Houston Asian Restaurant Guide > Chinese Food Articles > Chinese Cuisines > Huai-Yang Cuisine

 

Huai-Yang Cuisine originated from the Pre-Qin Dynasty (221-206BC), became famous during the Sui Dynasty (581-618) and Tang Dynasty (618-907), and was recognized as a distinct regional style during the Ming Dynasty (1368-1644) and Qing Dynasty(1644-1911). This cuisine includes dishes from Huai'an, Yangzhou, Suzhou, and Shanghai.

Raw materials of Huai-Yang dishes include fresh and live aquatic products. The carving techniques aredelicate, of which the melon carving technique is especially well-known. The flavor of Huai-Yang cuisine is light, fresh and sweet. If Shandong cuisine is characterized by stirring and frying over a hot fire, Huai-Yang cuisine is characterized by stewing, braising, and steaming over a low fire for a long time. Famous dishes cooked this way are chicken braised with chestnuts, pork steamed in lotus leaf, duck stewed with eight treasures, meatballs with crab meat in Yangzhou style, and butterfly sea cucumber (sea cucumber cut into butterfly shapes and cooked with flavorings). Other famous dishes include stewed crab with clear soup, long boiled dry shredded meat, crystal meat, squirrel with mandarin fish, Sauteed Eel Shreds and Liangxi crisp eel.

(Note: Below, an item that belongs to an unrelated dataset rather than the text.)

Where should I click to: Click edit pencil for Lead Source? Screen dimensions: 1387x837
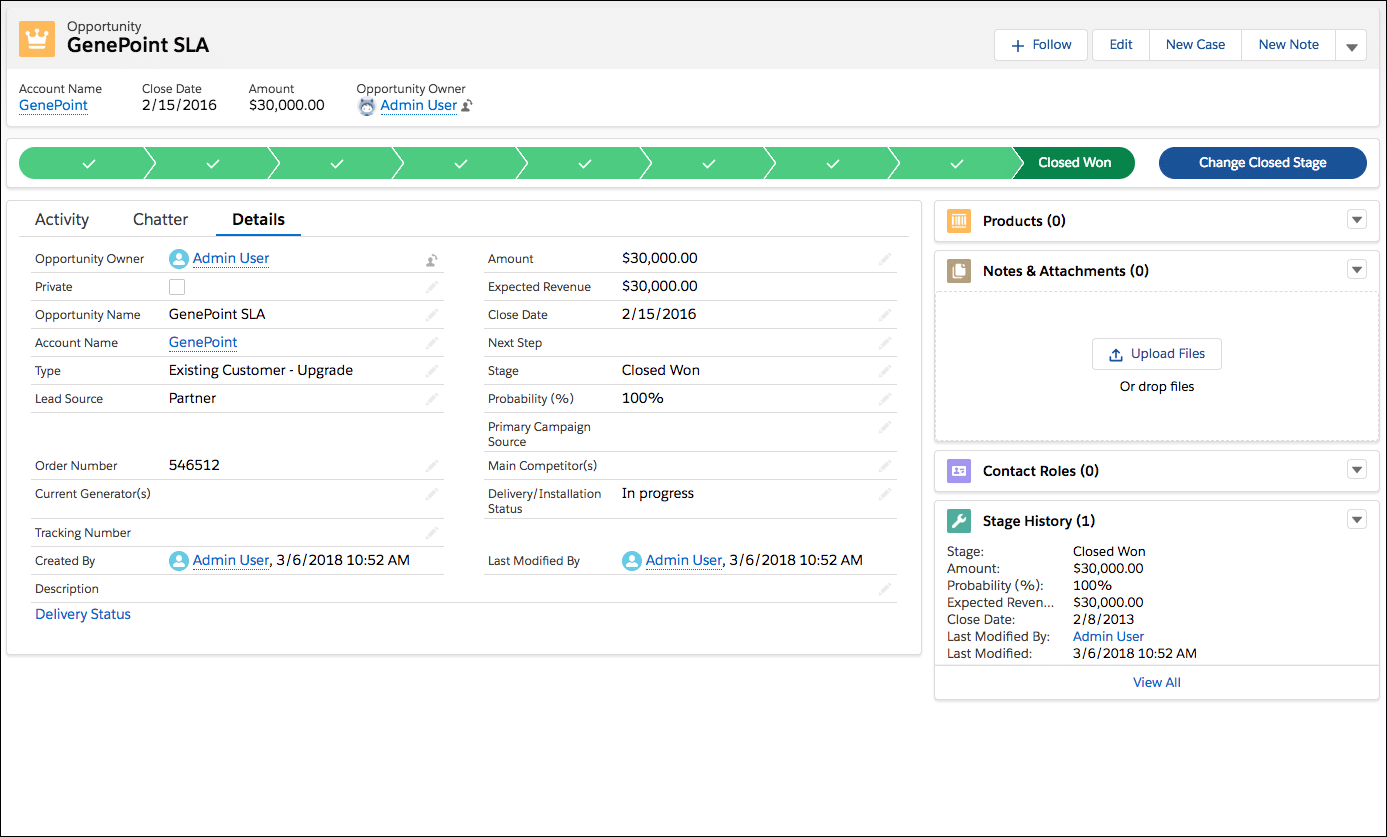tap(432, 399)
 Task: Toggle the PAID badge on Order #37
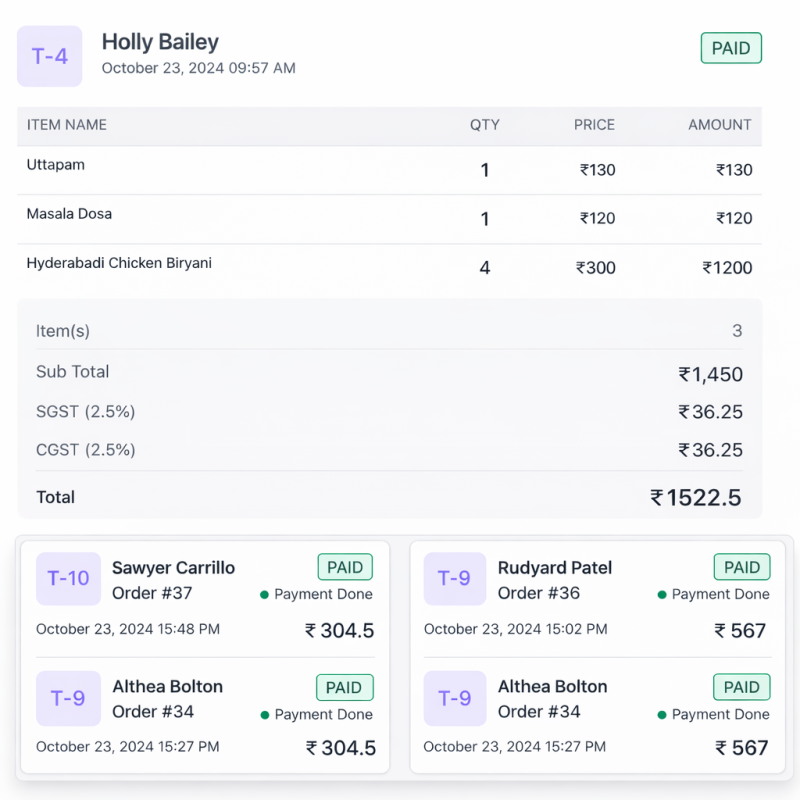click(344, 566)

The vegetarian banquet is a special feature of Huai-Yang cuisine, and the vegetarian dishes in Beijing cuisine are mostly variants of Huai-Yang cuisine.

Huai-Yang snacks and refreshments are exquisite, such as boiled, shredded, dried bean curd; steamed dumplings with minced meat and gravy; steamed meat dumplings with dough gathered at the top.